Follow instructions on:

https://eso.org/sci/observing/phase2/ESO_sw_repos.html

https://eso.org/sci/observing/phase2/SMGuidelines/FIMS/FIMSInstall.FORS.html

 

image

 

6. FITS Viewer (fv) and fitsverify

sudo apt update 

sudo apt get-install fitsverify

sudo apt-get install ftools-fv  

For fv, beware of conflicts with multiple installations of tcl/tk, for instance if Anaconda is installed. Check executable paths:  which tcl, which wish, which fv. If necessary install tk prior to fv (sudo apt install tk).

image

 

7. SAO ds9 and other viewers

# sudo apt install saods9

# which ds9

/usr/bin/ds9

Other data viewer tools available on Ubuntu: https://blends.debian.org/astro/tasks/viewers

 

8. QFits View

QFitsView is available directly from Ubuntu repository:

# sudo apt install qfitsview

# which QFitsView

or from the QFitsView page:  https://www.mpe.mpg.de/~ott/QFitsView/

 

9. Xephem

https://www.securitronlinux.com/debian-testing/xephem-great-astronomy-software-for-linux-still-works-on-ubuntu/

 

10. Debian Astronomy Software (~300 packages)

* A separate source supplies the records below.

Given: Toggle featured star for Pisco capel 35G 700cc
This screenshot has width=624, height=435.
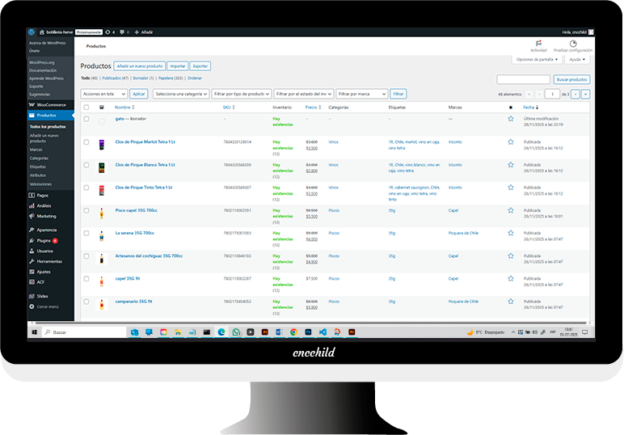Looking at the screenshot, I should click(x=510, y=211).
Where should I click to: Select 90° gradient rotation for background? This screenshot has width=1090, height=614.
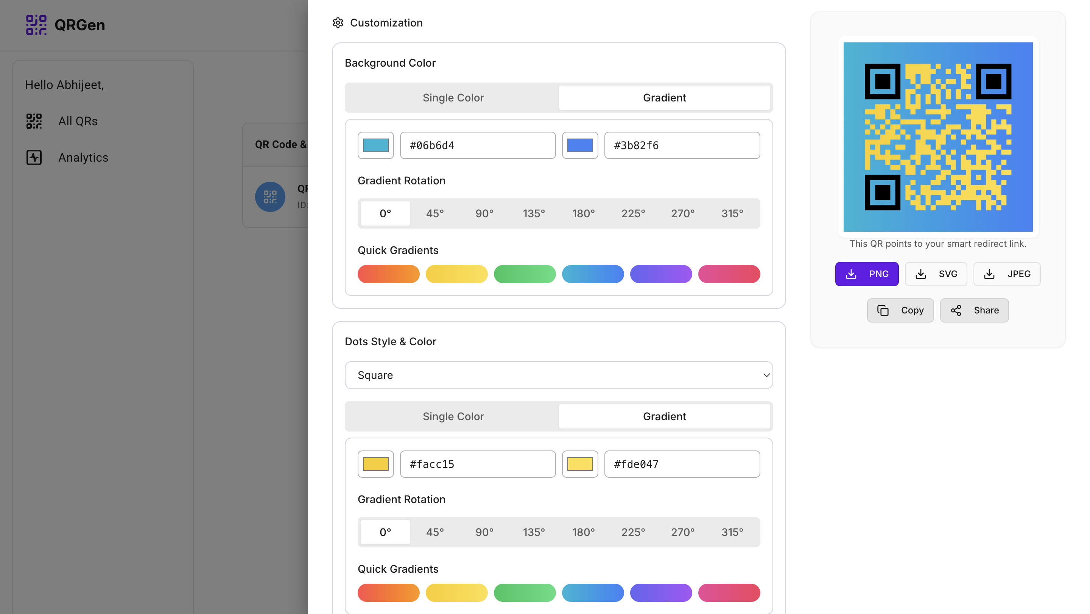(484, 213)
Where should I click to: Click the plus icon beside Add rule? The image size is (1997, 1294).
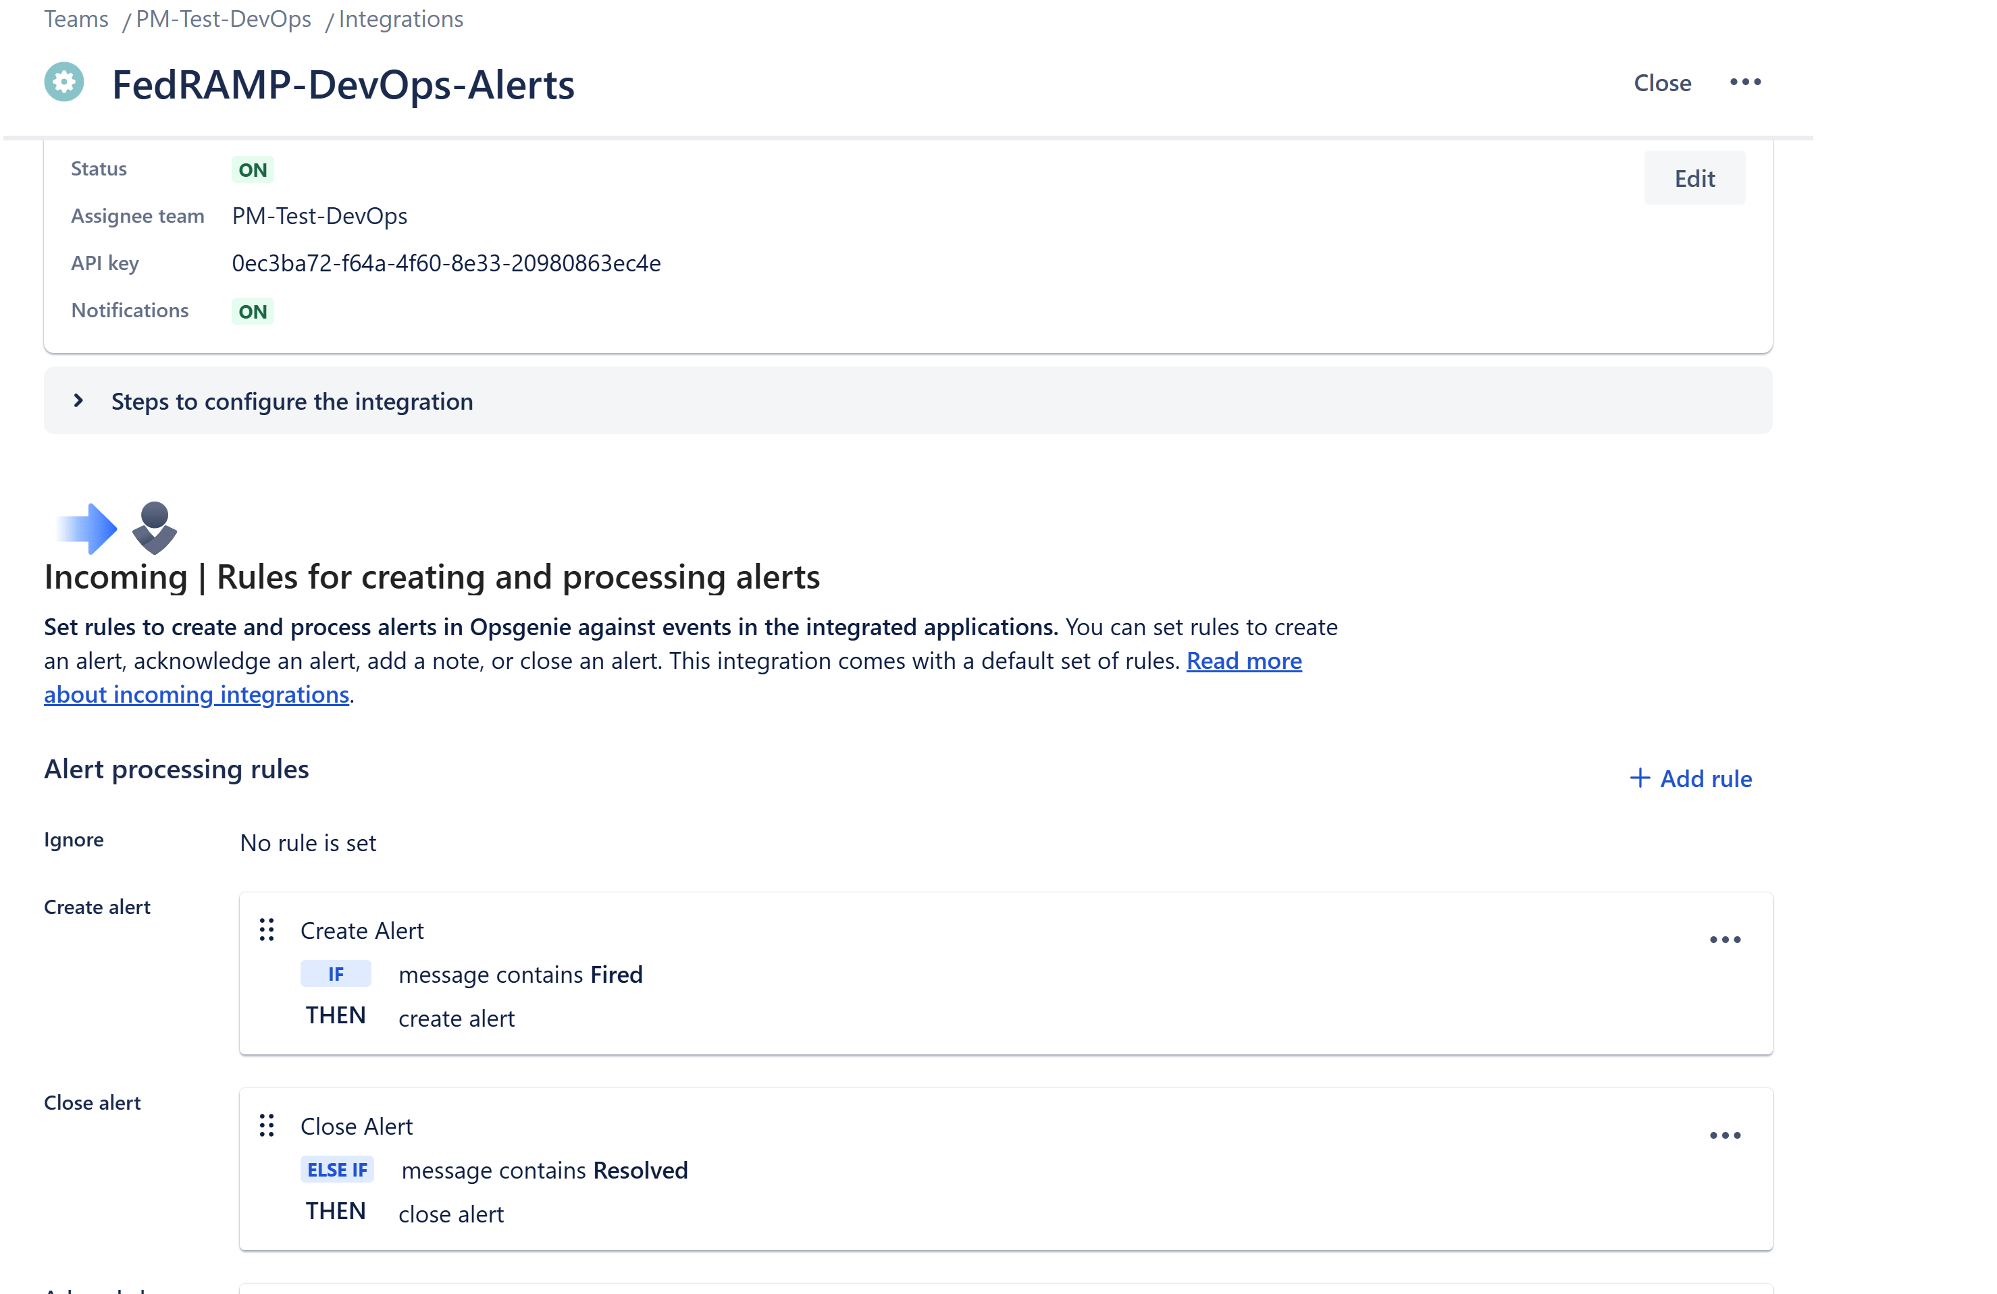coord(1640,778)
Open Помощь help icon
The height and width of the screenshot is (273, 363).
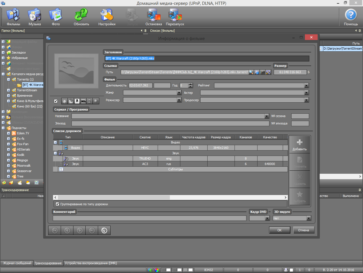(351, 17)
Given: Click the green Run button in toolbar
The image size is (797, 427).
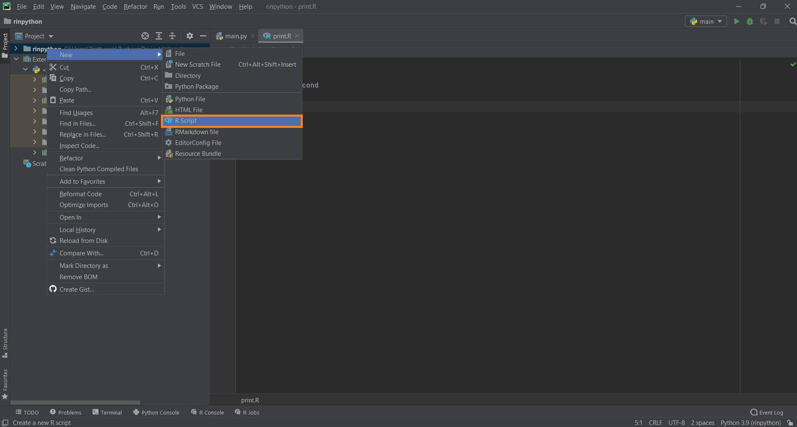Looking at the screenshot, I should (737, 21).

https://blends.debian.org/astro/tasks/index.de.html

https://launchpad.net/~debian-astro-maintainers/+maintained-packages

 

11. Other Ubuntu Software

https://help.ubuntu.com/community/UbuntuScience/Astronomy

Official packages

Ubuntu includes many packages useful for astronomy and astrophysics. 

Stellarium

Stellarium is a free open source planetarium for your computer. It shows a realistic sky in 3D, just like what you see with the naked eye, binoculars or a telescope. Developed at ESO, and used as a base in VirGO, a VO tool for European astronomers. 

Homepage

Celestia

A real-time visual space simulation 

Choose a point within the Local Group of galaxies, and Celestia will show you an approximation of how it would appear to your eyes were you actually there. Orbit a couple kilometers above the surface of a tiny, irregular asteroid, then head off towards Jupiter, watching it grow from a bright point of light into a looming sphere filling your field of vision. 

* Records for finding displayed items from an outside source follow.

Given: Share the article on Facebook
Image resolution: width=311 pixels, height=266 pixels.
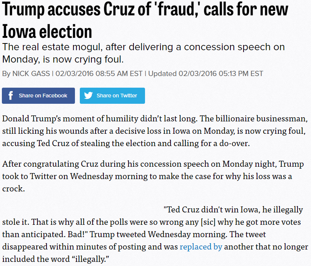Looking at the screenshot, I should [38, 96].
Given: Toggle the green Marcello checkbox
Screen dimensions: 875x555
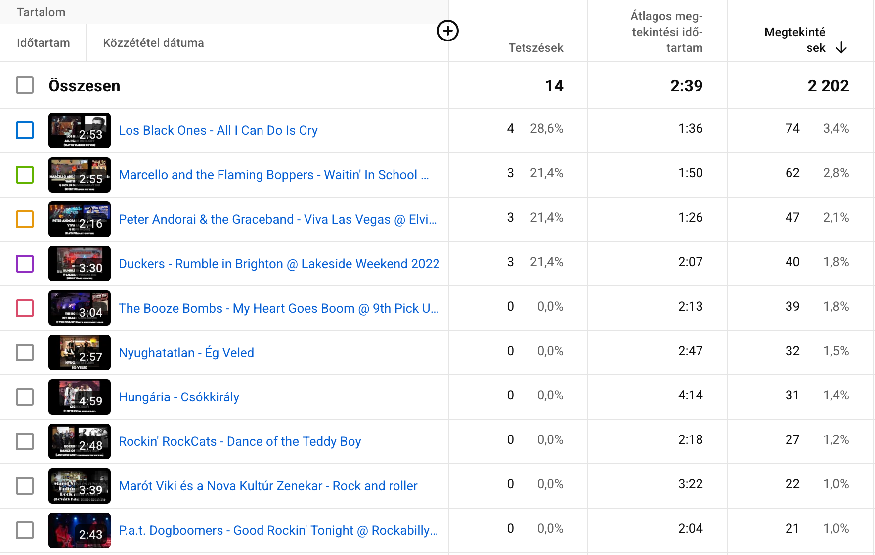Looking at the screenshot, I should pos(25,175).
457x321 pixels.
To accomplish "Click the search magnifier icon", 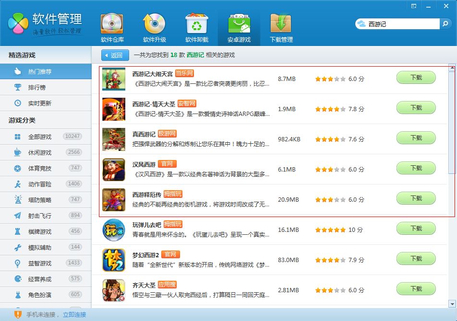I will pyautogui.click(x=445, y=23).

Leave our solar system entirely and observe the sun as it fades from a brilliant disk to a bright star, disappearing almost entirely as you head off toward the Upsilon Andromeda system to orbit around its innermost giant planet. 

Celestia is available with a range of front-ends 

 

GCX

Astronomical image processing and photometry 

Gcx is an astronomical image processing and data reduction tool, with an easy to use graphical user interface. It provides a complete set of data reduction functions for CCD photometry, with frame WCS fitting, automatic star identification, aperture photometry of target and standard stars, single-frame ensemble photometry solution finding, multi-frame color coefficient fitting, extinction coefficient fitting, and all-sky photometry; as well as general-purpose astronomical image processing functions (bias, dark, flat, frame alignment and stacking); It can function as a FITS viewer. 

The program can control CCD cameras and telescopes, and implement automatic observation scripting. Cameras are controlled through a hardware-specific server, to which gcx connects through a TCP socket. It generates FITS files with comprehensive header information. 

IFRIT

A powerful tool for visualizing 3-dimensional data sets 

IFRIT (the Ionization FRont Interactive Tool) has its origins (and hence name) in a specialized utility designed to visualize ionization fronts in cosmological numerical simulations. IFRIT, however, has outgrown its origins and now can visualize general data sets as well.